→ What to work on
The whole listing is to be reproduced exactly as given.

○ ○ ○

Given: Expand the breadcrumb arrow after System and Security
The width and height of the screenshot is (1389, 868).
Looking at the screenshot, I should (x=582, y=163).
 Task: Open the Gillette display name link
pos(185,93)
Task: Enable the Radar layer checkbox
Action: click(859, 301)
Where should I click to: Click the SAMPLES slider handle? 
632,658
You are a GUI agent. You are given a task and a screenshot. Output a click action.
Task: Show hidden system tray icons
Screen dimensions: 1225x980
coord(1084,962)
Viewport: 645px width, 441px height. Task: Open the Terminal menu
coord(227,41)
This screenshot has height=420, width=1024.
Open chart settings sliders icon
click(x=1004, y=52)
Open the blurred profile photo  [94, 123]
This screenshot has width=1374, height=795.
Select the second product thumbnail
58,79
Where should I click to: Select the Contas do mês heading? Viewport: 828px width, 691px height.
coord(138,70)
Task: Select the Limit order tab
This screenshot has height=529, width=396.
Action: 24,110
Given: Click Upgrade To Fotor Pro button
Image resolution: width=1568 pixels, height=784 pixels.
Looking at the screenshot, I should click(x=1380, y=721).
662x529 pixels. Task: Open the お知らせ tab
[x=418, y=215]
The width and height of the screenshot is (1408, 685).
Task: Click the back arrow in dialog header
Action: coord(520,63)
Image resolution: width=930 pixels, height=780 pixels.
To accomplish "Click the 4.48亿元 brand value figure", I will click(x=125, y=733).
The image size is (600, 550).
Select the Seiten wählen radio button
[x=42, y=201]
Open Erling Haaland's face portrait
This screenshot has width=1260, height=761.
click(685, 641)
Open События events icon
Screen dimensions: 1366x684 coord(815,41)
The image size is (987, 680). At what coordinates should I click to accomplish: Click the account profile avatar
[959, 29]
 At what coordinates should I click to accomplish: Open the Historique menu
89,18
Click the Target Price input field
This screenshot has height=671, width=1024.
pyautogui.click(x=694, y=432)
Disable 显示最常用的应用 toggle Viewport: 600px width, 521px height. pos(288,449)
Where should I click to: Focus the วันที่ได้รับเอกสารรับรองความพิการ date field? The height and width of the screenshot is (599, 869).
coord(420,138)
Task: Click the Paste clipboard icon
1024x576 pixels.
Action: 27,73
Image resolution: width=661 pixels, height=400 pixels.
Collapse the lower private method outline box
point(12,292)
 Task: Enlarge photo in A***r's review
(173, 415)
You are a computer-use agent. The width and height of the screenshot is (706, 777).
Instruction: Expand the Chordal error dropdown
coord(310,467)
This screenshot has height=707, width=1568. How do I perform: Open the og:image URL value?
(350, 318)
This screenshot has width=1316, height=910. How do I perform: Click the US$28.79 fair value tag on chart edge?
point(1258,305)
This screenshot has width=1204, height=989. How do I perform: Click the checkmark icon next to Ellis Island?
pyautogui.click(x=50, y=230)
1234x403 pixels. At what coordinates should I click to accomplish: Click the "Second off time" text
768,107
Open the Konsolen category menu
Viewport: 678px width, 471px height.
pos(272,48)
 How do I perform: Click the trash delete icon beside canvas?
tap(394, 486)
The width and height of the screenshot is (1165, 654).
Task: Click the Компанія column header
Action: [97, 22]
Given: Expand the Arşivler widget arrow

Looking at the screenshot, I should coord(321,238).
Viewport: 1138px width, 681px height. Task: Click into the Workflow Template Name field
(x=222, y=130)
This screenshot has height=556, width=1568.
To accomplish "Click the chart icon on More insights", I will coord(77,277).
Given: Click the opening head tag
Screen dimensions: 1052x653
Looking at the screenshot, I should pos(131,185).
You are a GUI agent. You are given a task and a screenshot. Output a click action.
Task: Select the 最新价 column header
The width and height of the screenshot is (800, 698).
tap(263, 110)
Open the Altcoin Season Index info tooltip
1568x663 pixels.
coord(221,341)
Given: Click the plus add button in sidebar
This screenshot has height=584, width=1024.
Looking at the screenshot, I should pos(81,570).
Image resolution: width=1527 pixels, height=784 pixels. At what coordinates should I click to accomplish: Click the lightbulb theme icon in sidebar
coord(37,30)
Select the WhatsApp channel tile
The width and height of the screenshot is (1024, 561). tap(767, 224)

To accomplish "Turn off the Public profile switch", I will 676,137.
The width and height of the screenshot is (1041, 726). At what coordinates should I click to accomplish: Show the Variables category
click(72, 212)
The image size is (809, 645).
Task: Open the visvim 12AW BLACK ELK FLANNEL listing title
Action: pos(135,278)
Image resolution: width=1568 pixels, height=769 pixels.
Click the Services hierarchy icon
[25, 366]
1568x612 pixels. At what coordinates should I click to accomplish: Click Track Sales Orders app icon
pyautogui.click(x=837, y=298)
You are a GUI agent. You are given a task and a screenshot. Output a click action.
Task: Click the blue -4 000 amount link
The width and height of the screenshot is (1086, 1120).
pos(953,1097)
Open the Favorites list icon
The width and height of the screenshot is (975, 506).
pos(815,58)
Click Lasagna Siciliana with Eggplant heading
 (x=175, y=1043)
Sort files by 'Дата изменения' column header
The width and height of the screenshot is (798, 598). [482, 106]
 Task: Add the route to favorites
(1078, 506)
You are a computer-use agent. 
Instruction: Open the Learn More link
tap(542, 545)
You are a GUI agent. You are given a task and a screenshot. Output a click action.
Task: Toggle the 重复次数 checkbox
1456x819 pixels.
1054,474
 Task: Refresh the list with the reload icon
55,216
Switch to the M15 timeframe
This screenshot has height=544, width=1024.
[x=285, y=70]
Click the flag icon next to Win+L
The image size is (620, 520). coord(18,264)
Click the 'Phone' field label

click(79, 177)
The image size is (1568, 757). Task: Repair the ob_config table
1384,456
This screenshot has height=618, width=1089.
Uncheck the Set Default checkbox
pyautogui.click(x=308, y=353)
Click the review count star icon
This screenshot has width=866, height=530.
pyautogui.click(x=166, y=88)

○ ○ ○

→ Reply
Given: Expand the breadcrumb arrow after System and Security
The width and height of the screenshot is (1389, 868).
Looking at the screenshot, I should (x=582, y=163).
 Task: Open the Gillette display name link
pos(185,93)
Task: Enable the Radar layer checkbox
Action: click(859, 301)
Where should I click to: Click the SAMPLES slider handle? 
632,658
You are a GUI agent. You are given a task and a screenshot. Output a click action.
Task: Show hidden system tray icons
Screen dimensions: 1225x980
coord(1084,962)
Viewport: 645px width, 441px height. Task: Open the Terminal menu
coord(227,41)
This screenshot has height=420, width=1024.
Open chart settings sliders icon
click(x=1004, y=52)
Open the blurred profile photo  [94, 123]
This screenshot has width=1374, height=795.
Select the second product thumbnail
58,79
Where should I click to: Select the Contas do mês heading? Viewport: 828px width, 691px height.
coord(138,70)
Task: Select the Limit order tab
This screenshot has height=529, width=396.
Action: 24,110
Given: Click Upgrade To Fotor Pro button
Image resolution: width=1568 pixels, height=784 pixels.
Looking at the screenshot, I should click(x=1380, y=721).
662x529 pixels. Task: Open the お知らせ tab
[x=418, y=215]
The width and height of the screenshot is (1408, 685).
Task: Click the back arrow in dialog header
Action: coord(520,63)
Image resolution: width=930 pixels, height=780 pixels.
To accomplish "Click the 4.48亿元 brand value figure", I will click(x=125, y=733).
The image size is (600, 550).
Select the Seiten wählen radio button
[x=42, y=201]
Open Erling Haaland's face portrait
This screenshot has width=1260, height=761.
click(685, 641)
Open События events icon
Screen dimensions: 1366x684 coord(815,41)
The image size is (987, 680). At what coordinates should I click to accomplish: Click the account profile avatar
[959, 29]
 At what coordinates should I click to accomplish: Open the Historique menu
89,18
Click the Target Price input field
This screenshot has height=671, width=1024.
pyautogui.click(x=694, y=432)
Disable 显示最常用的应用 toggle Viewport: 600px width, 521px height. pos(288,449)
Where should I click to: Focus the วันที่ได้รับเอกสารรับรองความพิการ date field? The height and width of the screenshot is (599, 869).
coord(420,138)
Task: Click the Paste clipboard icon
1024x576 pixels.
Action: 27,73
Image resolution: width=661 pixels, height=400 pixels.
Collapse the lower private method outline box
point(12,292)
 Task: Enlarge photo in A***r's review
(173, 415)
You are a computer-use agent. The width and height of the screenshot is (706, 777).
Instruction: Expand the Chordal error dropdown
coord(310,467)
This screenshot has height=707, width=1568. How do I perform: Open the og:image URL value?
(350, 318)
This screenshot has width=1316, height=910. How do I perform: Click the US$28.79 fair value tag on chart edge?
point(1258,305)
This screenshot has width=1204, height=989. How do I perform: Click the checkmark icon next to Ellis Island?
pyautogui.click(x=50, y=230)
1234x403 pixels. At what coordinates should I click to accomplish: Click the "Second off time" text
768,107
Open the Konsolen category menu
Viewport: 678px width, 471px height.
pos(272,48)
 How do I perform: Click the trash delete icon beside canvas?
tap(394, 486)
The width and height of the screenshot is (1165, 654).
Task: Click the Компанія column header
Action: [97, 22]
Given: Expand the Arşivler widget arrow

Looking at the screenshot, I should coord(321,238).
Viewport: 1138px width, 681px height. Task: Click into the Workflow Template Name field
(x=222, y=130)
This screenshot has height=556, width=1568.
To accomplish "Click the chart icon on More insights", I will coord(77,277).
Given: Click the opening head tag
Screen dimensions: 1052x653
Looking at the screenshot, I should pos(131,185).
You are a GUI agent. You are given a task and a screenshot. Output a click action.
Task: Select the 最新价 column header
The width and height of the screenshot is (800, 698).
tap(263, 110)
Open the Altcoin Season Index info tooltip
1568x663 pixels.
coord(221,341)
Given: Click the plus add button in sidebar
This screenshot has height=584, width=1024.
Looking at the screenshot, I should pos(81,570).
Image resolution: width=1527 pixels, height=784 pixels. At what coordinates should I click to accomplish: Click the lightbulb theme icon in sidebar
coord(37,30)
Select the WhatsApp channel tile
The width and height of the screenshot is (1024, 561). tap(767, 224)

To accomplish "Turn off the Public profile switch", I will 676,137.
The width and height of the screenshot is (1041, 726). At what coordinates should I click to accomplish: Show the Variables category
click(72, 212)
The image size is (809, 645).
Task: Open the visvim 12AW BLACK ELK FLANNEL listing title
Action: pos(135,278)
Image resolution: width=1568 pixels, height=769 pixels.
Click the Services hierarchy icon
[25, 366]
1568x612 pixels. At what coordinates should I click to accomplish: Click Track Sales Orders app icon
pyautogui.click(x=837, y=298)
You are a GUI agent. You are given a task and a screenshot. Output a click action.
Task: Click the blue -4 000 amount link
The width and height of the screenshot is (1086, 1120).
pos(953,1097)
Open the Favorites list icon
The width and height of the screenshot is (975, 506).
pos(815,58)
Click Lasagna Siciliana with Eggplant heading
 (x=175, y=1043)
Sort files by 'Дата изменения' column header
The width and height of the screenshot is (798, 598). [482, 106]
 Task: Add the route to favorites
(1078, 506)
You are a computer-use agent. 
Instruction: Open the Learn More link
tap(542, 545)
You are a GUI agent. You are given a task and a screenshot. Output a click action.
Task: Toggle the 重复次数 checkbox
1456x819 pixels.
1054,474
 Task: Refresh the list with the reload icon
55,216
Switch to the M15 timeframe
This screenshot has height=544, width=1024.
[x=285, y=70]
Click the flag icon next to Win+L
The image size is (620, 520). coord(18,264)
Click the 'Phone' field label

click(79, 177)
The image size is (1568, 757). Task: Repair the ob_config table
1384,456
This screenshot has height=618, width=1089.
Uncheck the Set Default checkbox
pyautogui.click(x=308, y=353)
Click the review count star icon
This screenshot has width=866, height=530.
pyautogui.click(x=166, y=88)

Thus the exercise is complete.